Cronaca

Dopo le morti in campagna arrivano i controlli contro i caporali

Intensificate le operazioni dei carabinieri dopo i tre decessi in pochi giorni


Pugno duro dei carabinieri contro i caporali: otto le denunce in stato di libertà.

Controlli a largo raggio, disposti dalla Compagnia di Castellaneta, finalizzati al contrasto del fenomeno del caporalato e del lavoro nero e irregolare in agricoltura. Sono stati intensificati dopo la morte di tre braccianti avvenuta nelle campagne pugliesi. I carabinieri della Stazione di Marina di Ginosa hanno proceduto al controllo e all’identificazione di trenta braccianti agricoli che viaggiavano a bordo di nove mezzi.

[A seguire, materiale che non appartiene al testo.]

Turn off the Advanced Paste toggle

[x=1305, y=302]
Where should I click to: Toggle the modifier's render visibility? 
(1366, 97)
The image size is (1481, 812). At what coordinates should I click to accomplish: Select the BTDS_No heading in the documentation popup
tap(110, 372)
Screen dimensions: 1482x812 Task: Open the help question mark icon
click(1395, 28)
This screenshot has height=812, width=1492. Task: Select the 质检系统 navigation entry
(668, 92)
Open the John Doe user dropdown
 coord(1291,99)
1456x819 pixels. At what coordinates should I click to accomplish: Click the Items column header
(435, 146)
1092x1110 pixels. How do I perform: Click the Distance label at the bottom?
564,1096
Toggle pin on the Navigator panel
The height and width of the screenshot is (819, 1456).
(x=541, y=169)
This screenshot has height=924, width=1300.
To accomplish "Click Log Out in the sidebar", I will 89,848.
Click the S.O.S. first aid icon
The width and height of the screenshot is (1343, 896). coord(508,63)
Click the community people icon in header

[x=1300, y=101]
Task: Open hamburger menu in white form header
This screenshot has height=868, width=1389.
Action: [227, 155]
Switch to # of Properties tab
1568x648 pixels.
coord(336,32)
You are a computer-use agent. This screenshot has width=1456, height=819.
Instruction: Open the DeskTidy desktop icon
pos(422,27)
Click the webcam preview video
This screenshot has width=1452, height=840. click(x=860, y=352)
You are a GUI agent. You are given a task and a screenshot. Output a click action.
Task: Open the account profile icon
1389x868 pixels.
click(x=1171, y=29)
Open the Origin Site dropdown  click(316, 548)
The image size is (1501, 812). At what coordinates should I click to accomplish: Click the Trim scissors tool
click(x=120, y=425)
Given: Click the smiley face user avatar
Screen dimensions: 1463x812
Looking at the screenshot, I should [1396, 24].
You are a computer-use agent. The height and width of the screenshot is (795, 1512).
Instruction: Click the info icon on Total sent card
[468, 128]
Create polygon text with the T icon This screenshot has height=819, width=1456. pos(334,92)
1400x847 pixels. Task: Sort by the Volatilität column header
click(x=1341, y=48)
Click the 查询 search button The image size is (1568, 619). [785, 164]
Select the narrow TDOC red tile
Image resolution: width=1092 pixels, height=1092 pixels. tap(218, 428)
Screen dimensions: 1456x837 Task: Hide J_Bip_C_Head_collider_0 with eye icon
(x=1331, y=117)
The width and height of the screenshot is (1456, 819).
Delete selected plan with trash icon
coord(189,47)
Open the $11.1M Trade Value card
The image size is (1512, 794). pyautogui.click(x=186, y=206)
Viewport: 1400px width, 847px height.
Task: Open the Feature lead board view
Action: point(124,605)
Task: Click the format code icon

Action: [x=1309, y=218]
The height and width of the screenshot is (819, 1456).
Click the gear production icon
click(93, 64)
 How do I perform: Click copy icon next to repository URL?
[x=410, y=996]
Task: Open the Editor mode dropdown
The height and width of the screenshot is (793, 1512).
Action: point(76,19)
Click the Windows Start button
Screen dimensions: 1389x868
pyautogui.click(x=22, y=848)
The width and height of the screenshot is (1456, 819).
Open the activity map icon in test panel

Dagli accertamenti effettuati dai militari è emerso  che tutti i lavoratori erano regolarmente assunti, mentre, due dei nove mezzi sui quali viaggiavano, sono risultati non in regola con le norme previste dal codice della strada. Infatti il proprietariodi un mezzo è stato multato perché non lo ha sottoposto alla revisione periodica, mentre il secondo mezzo è stato sequestrato perché privo della copertura assicurativa. I carabinieri hanno anche denunciato in stato di libertà 8 cittadini di origine africana, tutti in possesso di regolare permesso di soggiorno, ritenuti responsabili di danneggiamento e occupazione abusiva. Dopo aver rotto la porta di ingresso di una casa rurale, l’hanno occupata.